[start Material to process]

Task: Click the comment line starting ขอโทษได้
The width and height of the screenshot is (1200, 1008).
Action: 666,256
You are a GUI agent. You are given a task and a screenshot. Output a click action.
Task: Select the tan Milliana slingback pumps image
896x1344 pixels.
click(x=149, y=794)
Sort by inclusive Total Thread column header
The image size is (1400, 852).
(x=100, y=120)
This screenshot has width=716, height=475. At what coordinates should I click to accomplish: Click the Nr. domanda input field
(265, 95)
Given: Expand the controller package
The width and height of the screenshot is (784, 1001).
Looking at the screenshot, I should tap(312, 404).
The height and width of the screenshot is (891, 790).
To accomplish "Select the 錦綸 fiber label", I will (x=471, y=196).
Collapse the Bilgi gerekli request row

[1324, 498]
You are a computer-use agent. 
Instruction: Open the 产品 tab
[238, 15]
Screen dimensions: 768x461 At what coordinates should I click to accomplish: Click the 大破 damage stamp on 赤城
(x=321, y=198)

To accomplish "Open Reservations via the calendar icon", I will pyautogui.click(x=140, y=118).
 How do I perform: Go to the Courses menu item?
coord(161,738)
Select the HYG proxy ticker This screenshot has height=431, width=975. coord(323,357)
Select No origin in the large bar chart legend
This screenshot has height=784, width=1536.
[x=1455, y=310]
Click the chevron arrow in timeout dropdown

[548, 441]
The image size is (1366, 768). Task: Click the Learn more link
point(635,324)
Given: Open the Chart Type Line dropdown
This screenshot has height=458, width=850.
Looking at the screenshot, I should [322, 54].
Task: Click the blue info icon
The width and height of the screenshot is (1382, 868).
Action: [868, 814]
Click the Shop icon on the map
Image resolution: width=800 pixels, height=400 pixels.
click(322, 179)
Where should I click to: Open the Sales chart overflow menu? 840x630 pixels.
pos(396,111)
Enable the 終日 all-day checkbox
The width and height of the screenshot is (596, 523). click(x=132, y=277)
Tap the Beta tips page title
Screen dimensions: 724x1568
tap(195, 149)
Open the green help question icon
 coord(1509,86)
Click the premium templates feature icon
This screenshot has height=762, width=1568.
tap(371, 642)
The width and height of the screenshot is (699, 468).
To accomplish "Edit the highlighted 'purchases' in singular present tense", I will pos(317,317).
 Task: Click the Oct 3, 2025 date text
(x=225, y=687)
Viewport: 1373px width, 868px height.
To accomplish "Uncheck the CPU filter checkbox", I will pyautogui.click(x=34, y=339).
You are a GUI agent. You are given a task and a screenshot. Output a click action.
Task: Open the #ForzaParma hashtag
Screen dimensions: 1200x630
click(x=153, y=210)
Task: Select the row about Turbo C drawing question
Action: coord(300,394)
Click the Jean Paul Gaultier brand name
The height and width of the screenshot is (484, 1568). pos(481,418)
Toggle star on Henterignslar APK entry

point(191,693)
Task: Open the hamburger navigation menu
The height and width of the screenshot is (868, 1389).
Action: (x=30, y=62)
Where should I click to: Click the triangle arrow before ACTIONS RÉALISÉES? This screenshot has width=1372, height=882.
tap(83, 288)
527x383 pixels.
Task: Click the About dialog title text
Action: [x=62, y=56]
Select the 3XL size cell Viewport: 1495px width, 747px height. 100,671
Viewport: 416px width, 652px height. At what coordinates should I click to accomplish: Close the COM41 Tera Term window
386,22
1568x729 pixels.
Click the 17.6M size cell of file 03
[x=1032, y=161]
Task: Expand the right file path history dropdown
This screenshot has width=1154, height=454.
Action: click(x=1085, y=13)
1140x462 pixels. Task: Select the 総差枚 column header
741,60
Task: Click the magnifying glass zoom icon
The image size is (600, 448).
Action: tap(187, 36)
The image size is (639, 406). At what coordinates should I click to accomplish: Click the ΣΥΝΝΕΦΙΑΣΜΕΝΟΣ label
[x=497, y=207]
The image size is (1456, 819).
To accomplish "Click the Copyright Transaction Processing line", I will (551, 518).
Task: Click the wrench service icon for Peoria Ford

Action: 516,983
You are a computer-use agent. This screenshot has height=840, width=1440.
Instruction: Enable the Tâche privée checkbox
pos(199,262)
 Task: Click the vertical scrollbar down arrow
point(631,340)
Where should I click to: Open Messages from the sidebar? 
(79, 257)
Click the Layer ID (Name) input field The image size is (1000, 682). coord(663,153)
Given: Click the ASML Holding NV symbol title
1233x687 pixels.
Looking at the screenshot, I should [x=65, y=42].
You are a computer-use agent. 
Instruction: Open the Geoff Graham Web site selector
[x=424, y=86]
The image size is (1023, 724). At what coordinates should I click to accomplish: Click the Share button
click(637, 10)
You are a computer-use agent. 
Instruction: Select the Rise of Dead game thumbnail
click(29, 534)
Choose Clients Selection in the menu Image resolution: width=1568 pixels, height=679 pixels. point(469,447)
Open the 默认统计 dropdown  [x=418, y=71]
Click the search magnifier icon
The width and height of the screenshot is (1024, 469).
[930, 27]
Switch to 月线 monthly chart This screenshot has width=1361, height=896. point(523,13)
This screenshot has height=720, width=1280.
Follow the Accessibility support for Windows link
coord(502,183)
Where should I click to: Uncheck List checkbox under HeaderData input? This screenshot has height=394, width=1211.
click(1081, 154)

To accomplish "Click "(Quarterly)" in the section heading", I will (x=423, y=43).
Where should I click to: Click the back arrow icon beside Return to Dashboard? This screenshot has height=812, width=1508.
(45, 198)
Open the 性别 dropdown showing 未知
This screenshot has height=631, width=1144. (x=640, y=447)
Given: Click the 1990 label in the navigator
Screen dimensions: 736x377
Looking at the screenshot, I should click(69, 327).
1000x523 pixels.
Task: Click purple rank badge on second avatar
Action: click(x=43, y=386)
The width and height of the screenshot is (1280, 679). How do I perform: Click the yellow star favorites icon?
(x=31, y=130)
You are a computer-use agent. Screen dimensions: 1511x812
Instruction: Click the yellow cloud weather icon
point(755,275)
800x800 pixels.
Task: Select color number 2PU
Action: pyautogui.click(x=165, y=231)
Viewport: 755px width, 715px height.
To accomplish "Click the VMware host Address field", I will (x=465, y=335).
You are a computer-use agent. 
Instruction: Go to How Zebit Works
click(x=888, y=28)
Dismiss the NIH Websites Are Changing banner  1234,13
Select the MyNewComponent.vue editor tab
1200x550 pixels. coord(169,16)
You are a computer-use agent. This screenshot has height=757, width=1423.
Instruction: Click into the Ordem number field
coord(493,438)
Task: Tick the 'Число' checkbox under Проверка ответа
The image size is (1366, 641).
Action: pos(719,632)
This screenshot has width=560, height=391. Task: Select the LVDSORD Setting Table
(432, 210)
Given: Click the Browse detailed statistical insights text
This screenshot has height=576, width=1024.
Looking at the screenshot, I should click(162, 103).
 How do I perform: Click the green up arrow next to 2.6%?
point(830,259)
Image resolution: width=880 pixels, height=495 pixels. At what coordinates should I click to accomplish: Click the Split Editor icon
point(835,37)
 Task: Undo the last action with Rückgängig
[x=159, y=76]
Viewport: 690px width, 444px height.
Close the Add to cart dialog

[end Material to process]

[Brief] Can you swap "Courses" for "Lessons" in the records from the very first line through the line containing "tap(371, 642)", and give those lines again with everything else unchanged?

[Solution to the problem]
Task: Click the comment line starting ขอโทษได้
The width and height of the screenshot is (1200, 1008).
Action: 666,256
You are a GUI agent. You are given a task and a screenshot. Output a click action.
Task: Select the tan Milliana slingback pumps image
896x1344 pixels.
click(x=149, y=794)
Sort by inclusive Total Thread column header
The image size is (1400, 852).
(x=100, y=120)
This screenshot has width=716, height=475. At what coordinates should I click to accomplish: Click the Nr. domanda input field
(265, 95)
Given: Expand the controller package
The width and height of the screenshot is (784, 1001).
Looking at the screenshot, I should tap(312, 404).
The height and width of the screenshot is (891, 790).
To accomplish "Select the 錦綸 fiber label", I will (x=471, y=196).
Collapse the Bilgi gerekli request row

[1324, 498]
You are a computer-use agent. 
Instruction: Open the 产品 tab
[238, 15]
Screen dimensions: 768x461 At what coordinates should I click to accomplish: Click the 大破 damage stamp on 赤城
(x=321, y=198)

To accomplish "Open Reservations via the calendar icon", I will pyautogui.click(x=140, y=118).
 How do I perform: Go to the Lessons menu item?
coord(161,738)
Select the HYG proxy ticker This screenshot has height=431, width=975. coord(323,357)
Select No origin in the large bar chart legend
This screenshot has height=784, width=1536.
[x=1455, y=310]
Click the chevron arrow in timeout dropdown

[548, 441]
The image size is (1366, 768). Task: Click the Learn more link
point(635,324)
Given: Open the Chart Type Line dropdown
This screenshot has height=458, width=850.
Looking at the screenshot, I should [322, 54].
Task: Click the blue info icon
The width and height of the screenshot is (1382, 868).
Action: [868, 814]
Click the Shop icon on the map
Image resolution: width=800 pixels, height=400 pixels.
click(322, 179)
Where should I click to: Open the Sales chart overflow menu? 840x630 pixels.
pos(396,111)
Enable the 終日 all-day checkbox
The width and height of the screenshot is (596, 523). click(x=132, y=277)
Tap the Beta tips page title
Screen dimensions: 724x1568
tap(195, 149)
Open the green help question icon
 coord(1509,86)
Click the premium templates feature icon
This screenshot has height=762, width=1568.
tap(371, 642)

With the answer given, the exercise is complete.